**Your task:** In the material below, find each line with the string "logo" and copy it.

**Available data:**
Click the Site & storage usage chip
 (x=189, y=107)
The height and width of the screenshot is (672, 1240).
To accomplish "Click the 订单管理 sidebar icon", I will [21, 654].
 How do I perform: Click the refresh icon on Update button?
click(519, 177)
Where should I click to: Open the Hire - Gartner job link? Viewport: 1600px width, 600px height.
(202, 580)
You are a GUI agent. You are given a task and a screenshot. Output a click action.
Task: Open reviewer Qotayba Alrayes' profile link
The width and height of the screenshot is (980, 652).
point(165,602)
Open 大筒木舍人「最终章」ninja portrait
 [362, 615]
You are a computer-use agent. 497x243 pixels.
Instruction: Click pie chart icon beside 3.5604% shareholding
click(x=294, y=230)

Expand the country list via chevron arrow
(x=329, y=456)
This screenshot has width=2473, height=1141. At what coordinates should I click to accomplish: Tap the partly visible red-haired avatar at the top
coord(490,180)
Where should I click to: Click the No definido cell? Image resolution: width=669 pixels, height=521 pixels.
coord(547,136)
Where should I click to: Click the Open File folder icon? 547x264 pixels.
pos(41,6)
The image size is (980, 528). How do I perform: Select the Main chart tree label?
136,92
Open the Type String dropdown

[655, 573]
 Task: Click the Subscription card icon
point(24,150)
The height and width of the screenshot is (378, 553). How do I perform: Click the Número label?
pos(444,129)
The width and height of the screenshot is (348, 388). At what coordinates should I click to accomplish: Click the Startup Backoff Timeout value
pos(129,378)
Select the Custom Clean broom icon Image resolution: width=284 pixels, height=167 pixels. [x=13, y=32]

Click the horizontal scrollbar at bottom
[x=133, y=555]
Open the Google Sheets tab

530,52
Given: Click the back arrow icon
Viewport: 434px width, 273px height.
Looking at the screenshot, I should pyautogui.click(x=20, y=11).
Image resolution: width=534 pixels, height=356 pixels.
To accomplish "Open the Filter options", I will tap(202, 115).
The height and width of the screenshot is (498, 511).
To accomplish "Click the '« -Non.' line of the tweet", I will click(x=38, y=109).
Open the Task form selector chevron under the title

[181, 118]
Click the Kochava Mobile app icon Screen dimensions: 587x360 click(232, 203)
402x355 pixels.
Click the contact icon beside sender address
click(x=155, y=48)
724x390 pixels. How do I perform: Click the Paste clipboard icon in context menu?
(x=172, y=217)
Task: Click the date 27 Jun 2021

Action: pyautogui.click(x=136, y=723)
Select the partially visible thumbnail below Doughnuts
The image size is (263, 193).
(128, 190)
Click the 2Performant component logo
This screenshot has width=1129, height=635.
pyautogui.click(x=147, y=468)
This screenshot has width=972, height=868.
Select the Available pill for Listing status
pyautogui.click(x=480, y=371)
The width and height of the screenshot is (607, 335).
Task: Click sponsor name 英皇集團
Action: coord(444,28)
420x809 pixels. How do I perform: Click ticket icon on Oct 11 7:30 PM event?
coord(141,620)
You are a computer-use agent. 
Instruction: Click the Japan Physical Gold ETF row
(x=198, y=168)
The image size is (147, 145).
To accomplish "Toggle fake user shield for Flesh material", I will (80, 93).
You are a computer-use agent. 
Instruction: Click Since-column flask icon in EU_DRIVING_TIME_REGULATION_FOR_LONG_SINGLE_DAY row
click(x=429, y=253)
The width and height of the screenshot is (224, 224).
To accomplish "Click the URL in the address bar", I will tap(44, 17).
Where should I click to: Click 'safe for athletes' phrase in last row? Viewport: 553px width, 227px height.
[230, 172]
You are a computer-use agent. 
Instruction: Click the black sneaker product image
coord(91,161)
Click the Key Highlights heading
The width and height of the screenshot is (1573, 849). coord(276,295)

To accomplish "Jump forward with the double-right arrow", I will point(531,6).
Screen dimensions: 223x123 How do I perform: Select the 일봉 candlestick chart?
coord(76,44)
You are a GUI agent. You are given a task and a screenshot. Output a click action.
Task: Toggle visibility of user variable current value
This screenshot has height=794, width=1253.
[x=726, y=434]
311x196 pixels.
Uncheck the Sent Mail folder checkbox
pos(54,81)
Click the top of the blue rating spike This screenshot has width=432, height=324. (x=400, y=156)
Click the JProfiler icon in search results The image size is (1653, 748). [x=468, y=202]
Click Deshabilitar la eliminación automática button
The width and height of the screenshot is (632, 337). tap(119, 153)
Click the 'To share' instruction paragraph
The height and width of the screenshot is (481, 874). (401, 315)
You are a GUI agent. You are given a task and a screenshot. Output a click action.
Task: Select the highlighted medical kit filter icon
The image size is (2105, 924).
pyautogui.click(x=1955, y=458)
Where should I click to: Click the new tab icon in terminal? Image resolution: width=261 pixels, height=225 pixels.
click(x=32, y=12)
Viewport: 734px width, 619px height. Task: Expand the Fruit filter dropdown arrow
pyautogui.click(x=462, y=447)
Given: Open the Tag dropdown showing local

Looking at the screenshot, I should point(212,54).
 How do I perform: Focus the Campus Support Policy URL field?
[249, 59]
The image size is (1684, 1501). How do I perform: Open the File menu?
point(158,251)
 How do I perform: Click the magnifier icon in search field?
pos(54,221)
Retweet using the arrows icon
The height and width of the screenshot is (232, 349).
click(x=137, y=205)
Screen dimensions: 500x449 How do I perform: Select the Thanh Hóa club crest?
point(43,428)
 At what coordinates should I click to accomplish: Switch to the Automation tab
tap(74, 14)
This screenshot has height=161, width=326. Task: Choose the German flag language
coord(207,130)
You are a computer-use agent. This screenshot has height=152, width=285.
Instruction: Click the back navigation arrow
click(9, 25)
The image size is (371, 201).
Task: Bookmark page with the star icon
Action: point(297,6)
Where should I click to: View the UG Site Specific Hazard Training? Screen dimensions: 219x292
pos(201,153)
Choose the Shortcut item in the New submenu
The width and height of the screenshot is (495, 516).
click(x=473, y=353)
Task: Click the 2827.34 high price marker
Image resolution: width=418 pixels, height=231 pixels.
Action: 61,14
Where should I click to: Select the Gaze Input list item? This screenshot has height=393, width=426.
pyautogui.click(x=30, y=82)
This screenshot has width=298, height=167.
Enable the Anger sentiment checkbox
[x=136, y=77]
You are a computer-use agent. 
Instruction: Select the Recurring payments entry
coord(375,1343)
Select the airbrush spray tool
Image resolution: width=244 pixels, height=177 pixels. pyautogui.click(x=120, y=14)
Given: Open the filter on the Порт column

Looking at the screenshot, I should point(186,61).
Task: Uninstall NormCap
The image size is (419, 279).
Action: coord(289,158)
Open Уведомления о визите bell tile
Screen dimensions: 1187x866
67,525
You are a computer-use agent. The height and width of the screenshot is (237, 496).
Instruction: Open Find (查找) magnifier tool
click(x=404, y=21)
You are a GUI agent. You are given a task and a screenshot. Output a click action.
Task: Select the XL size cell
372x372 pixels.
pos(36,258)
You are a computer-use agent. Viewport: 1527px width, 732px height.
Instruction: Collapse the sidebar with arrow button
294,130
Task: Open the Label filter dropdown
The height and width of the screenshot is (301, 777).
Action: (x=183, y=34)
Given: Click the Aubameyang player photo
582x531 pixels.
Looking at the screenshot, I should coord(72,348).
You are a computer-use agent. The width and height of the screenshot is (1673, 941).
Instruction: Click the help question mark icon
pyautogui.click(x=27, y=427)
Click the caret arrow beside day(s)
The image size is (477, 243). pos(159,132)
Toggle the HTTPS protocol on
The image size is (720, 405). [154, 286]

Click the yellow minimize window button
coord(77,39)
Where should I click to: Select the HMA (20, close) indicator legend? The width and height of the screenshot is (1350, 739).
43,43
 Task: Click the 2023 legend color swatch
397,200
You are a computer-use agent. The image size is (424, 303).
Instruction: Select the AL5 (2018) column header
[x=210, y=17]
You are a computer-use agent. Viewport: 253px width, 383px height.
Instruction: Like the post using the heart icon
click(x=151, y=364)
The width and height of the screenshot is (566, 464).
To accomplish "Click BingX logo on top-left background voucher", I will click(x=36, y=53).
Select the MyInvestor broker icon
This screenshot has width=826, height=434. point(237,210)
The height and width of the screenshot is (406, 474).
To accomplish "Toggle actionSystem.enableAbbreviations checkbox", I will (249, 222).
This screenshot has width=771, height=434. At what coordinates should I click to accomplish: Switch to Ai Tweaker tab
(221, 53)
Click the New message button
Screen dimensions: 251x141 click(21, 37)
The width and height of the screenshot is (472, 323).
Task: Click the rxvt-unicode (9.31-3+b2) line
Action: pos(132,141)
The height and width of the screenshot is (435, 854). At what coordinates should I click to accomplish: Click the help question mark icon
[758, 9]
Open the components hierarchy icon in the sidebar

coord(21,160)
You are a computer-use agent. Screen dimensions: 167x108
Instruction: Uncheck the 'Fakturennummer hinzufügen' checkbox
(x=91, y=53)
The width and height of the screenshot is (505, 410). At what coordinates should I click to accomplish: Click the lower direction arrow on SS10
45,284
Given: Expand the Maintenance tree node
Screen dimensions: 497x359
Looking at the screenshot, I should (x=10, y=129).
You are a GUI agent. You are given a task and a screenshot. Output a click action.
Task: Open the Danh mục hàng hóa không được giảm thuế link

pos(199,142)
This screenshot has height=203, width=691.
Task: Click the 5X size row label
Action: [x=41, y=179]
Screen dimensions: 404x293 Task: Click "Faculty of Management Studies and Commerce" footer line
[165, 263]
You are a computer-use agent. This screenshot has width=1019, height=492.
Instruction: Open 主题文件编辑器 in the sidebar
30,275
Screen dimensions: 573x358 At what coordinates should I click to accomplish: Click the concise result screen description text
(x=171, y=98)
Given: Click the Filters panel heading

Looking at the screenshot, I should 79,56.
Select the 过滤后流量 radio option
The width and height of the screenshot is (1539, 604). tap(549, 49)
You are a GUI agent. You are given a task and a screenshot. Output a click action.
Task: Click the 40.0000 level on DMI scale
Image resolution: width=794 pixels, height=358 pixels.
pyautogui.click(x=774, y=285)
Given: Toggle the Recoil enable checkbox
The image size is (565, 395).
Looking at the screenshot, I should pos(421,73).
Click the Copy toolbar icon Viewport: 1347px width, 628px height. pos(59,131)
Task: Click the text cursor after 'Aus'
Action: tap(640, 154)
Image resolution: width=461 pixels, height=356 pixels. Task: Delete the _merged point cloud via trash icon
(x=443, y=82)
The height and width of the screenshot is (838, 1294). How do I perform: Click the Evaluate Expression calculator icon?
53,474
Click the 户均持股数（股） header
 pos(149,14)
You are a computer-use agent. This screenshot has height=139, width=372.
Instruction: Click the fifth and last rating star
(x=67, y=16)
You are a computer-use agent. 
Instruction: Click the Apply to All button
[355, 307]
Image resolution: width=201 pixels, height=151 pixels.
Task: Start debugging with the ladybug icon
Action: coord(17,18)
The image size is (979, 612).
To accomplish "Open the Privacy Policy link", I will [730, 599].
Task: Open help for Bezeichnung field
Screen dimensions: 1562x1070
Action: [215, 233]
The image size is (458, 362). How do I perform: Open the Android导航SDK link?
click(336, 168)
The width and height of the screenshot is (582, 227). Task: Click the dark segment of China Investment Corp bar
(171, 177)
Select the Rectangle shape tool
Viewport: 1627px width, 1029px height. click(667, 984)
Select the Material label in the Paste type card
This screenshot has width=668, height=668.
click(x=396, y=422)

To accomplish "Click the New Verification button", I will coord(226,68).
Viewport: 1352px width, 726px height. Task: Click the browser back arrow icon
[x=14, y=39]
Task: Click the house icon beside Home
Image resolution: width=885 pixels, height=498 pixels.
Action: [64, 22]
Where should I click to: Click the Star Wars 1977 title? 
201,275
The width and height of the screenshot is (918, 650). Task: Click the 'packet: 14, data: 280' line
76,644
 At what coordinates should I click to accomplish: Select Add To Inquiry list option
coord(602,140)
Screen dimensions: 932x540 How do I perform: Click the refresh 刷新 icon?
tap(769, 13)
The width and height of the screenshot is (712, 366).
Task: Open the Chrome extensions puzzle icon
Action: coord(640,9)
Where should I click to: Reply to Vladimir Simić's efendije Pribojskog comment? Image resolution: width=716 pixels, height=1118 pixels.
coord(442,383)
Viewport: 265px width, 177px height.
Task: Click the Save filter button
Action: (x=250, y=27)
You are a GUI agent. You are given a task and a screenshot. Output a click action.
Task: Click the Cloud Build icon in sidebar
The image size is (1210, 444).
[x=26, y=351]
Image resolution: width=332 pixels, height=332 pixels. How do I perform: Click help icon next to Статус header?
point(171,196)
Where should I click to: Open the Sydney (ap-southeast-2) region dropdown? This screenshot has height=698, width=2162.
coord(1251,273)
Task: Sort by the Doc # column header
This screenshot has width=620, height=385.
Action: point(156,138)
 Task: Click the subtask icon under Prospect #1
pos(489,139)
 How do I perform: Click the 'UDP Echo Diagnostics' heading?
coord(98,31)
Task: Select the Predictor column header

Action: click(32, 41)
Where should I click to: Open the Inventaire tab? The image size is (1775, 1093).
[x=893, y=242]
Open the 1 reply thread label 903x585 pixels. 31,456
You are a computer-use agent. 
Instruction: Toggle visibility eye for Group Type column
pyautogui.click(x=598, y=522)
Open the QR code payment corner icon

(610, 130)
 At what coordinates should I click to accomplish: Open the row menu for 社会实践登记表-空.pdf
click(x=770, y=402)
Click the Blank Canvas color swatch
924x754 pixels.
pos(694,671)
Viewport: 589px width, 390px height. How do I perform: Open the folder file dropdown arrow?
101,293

**Written solution:**
Click the 2Performant component logo
To accomplish "Click BingX logo on top-left background voucher", I will click(x=36, y=53).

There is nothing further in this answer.